Monday, May 25, 2009


I threw out clothes I loved.
I miss them.

I could have thrown out love letters, less regretfully. Even without re-reading those letters, you remember the words ... so precious, caressive ... You don't really want to see if if they feel the same way now.

I had a black coat I bought at Bloomingdales. I was 18. It was fitted. My waist was 24. I was as tall as I am now. (Actually taller -- I keep forgetting the inch I lost, when my broken back was fused.) The coat had a high collar, four inches that stood up, not because it was stiffened with buckram. It just stayed high ... Buttons were covered, fabric soft wool, bodice formfitting, skirt flaring into a half circle ... It made me feel like a Russian princess. It cost $125.00, which was my birthday money.

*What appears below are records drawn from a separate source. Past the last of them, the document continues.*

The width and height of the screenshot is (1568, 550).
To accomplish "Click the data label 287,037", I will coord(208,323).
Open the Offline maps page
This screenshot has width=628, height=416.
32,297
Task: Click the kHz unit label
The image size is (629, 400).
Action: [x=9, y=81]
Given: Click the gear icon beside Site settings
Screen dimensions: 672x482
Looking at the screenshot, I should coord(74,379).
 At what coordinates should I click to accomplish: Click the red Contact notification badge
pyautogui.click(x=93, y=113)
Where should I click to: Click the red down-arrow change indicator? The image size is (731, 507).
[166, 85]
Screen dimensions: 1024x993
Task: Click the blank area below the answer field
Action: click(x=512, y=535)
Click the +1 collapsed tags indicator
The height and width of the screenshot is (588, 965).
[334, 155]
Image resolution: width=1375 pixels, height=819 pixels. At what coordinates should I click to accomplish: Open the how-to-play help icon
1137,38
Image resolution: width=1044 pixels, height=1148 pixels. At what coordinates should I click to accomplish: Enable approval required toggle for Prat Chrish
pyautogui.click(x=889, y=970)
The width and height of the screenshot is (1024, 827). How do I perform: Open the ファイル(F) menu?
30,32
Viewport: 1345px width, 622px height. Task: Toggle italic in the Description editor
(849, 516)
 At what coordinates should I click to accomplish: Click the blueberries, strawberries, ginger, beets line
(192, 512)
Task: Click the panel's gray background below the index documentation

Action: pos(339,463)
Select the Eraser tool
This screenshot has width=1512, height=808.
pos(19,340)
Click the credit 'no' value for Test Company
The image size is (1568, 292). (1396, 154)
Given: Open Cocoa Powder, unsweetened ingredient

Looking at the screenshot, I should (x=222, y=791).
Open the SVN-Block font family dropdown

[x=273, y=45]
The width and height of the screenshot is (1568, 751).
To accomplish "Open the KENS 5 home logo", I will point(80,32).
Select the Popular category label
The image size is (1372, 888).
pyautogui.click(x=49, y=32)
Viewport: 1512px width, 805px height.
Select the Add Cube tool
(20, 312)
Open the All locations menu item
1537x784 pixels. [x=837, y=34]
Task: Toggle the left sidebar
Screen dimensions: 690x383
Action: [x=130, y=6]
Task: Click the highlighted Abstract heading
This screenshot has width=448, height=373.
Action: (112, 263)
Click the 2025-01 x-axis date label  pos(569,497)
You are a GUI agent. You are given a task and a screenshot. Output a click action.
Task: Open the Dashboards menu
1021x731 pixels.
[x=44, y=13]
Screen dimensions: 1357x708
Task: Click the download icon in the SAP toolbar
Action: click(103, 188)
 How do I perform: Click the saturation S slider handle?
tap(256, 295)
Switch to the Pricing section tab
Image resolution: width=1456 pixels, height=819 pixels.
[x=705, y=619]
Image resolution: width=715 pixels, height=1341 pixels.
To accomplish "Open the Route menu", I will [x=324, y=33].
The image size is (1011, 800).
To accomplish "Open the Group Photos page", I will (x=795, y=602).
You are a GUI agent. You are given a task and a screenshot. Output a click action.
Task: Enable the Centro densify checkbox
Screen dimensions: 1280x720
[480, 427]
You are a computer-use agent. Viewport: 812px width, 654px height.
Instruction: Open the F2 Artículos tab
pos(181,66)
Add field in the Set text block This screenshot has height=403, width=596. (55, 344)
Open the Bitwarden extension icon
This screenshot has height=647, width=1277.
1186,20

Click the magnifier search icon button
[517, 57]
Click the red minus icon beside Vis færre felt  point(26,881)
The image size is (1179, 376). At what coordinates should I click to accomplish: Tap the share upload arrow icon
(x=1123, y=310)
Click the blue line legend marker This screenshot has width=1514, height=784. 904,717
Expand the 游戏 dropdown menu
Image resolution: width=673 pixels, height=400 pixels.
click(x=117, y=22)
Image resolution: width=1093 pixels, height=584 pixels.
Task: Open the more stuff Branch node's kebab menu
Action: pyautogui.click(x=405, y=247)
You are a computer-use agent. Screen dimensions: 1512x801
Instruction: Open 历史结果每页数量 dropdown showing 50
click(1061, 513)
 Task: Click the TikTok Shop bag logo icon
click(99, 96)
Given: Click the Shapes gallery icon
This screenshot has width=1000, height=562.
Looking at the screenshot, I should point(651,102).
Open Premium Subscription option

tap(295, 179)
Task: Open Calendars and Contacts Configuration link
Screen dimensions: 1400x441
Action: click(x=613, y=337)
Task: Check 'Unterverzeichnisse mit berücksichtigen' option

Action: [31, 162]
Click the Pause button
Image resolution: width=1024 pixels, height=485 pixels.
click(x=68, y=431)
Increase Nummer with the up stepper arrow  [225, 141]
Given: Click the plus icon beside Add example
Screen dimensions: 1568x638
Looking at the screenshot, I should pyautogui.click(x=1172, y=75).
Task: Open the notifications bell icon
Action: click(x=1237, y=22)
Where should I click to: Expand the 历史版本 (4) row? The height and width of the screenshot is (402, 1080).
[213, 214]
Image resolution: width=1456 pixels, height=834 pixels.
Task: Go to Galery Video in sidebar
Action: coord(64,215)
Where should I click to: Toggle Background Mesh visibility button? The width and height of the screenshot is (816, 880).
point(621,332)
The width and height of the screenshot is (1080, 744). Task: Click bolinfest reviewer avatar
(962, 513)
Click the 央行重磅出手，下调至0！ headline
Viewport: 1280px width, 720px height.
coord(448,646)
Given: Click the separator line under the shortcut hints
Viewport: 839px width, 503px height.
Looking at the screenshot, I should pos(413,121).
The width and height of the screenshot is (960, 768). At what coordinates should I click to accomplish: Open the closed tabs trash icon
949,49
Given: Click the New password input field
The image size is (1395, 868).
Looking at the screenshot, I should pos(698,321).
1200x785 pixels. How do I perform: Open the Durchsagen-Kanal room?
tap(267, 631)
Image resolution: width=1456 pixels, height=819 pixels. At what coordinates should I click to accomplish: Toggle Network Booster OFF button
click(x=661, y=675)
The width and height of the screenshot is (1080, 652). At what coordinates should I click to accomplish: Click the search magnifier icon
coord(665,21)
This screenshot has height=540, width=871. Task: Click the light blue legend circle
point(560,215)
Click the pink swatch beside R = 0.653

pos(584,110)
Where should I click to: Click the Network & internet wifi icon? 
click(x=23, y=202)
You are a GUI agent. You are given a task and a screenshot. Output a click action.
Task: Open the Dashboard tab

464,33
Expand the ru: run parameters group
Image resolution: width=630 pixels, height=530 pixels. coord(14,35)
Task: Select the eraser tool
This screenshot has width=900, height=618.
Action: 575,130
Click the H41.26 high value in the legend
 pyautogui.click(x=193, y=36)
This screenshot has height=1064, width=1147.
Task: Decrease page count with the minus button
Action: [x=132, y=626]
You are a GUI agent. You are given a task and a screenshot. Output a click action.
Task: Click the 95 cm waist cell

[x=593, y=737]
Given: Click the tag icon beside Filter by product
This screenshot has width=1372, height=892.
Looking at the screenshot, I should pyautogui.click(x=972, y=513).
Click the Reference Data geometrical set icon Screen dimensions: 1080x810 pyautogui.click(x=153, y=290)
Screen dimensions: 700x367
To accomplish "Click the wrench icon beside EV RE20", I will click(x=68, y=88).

I was in New York, with barely enough money to live on, having fled, spur of the moment, from the University of Chicago. Was I taking classes at the New Dance Group? I can't quite place this marvelous coat in the sequence of my career pursuits.

A few years later, when I was beginning to be looked at, and wanted to be looked at in unique, ahead-of-the-trend outfits, I sewed a five-inch antique silver chain onto the collar so that I could fasten the elegant collar in an elegant way.

Time passed. I was getting to be a "name" in dance. I had a baby. And a thicker waist. JC was earning a lot . We got me a fabulous, white, sheared Canadian badger coat. With brilliantly hidden zippers, it could be worn as a traffic-stopping full-length evening cloak; a calf-length coat, or a fun "shorty."

Though my Russian Princess coat was stunning, it was tight if I ate anything. Even after I moved the buttons , I rarely wore it. I'd try it on, twirl in front of the mirror, debate what hat to wear, but didn't have anything spectacular, and those were the days when I wanted to look spectacular. So every fall, the coat was taken out of the closet where it was protected by cedar chips -- not worn -- returned to the closet with fresh cedar chips in the spring.

When we were living Malibu, animal lovers were donating furs, not wearing them, and I didn't want to be attacked on the street. Bye-bye incredible three coats in one. I gave my Canadian Badger back to the designer.

When we said bye-bye Malibu and returned to NY, my closets were filled with show biz glamor clothes. There wasn't hanger space for California clothes worn by a writer who'd lived in a log cabin on two acres, who no longer wore high-heeled leather boots, and elegant outfits, because you wear jeans, men's shirts, and sneakers, when your desk overlooks semi-tropical vegetation, and you're expanding "The Woman" into "Woman of the Century." (and mulling over yet another version.)

Yes, clothes affect me, creatively. I had no room for my log cabin outfits, so I made an Em rule. "If you haven't worn it in ten years. you throw it out."

Chiffons, velvets, lace, organza, be-jeweled, sparkling, floating dresses, blouses, skirts ... Bloomingdales coat, capes, jump suits -- I see them one by one as I write this and miss them ... that coat, oh my ...
I called my friend's daughter to whom I'd given a Kangaroo coat I'd bought in Australia, hoping I'd given her my Russian Princess coat. "No," she said, "You showed it to me, but didn't give it me ..."

I'm thinner now -- it would fit, it wouldn't be too tight, but if you haven't worn it in ten years ...

I guess I'm sad because the time for wearing it is gone. I can't get it back -- coat, or glamor clothes, or the person I was. So I'm lamenting the coat because it's gone, like my youth.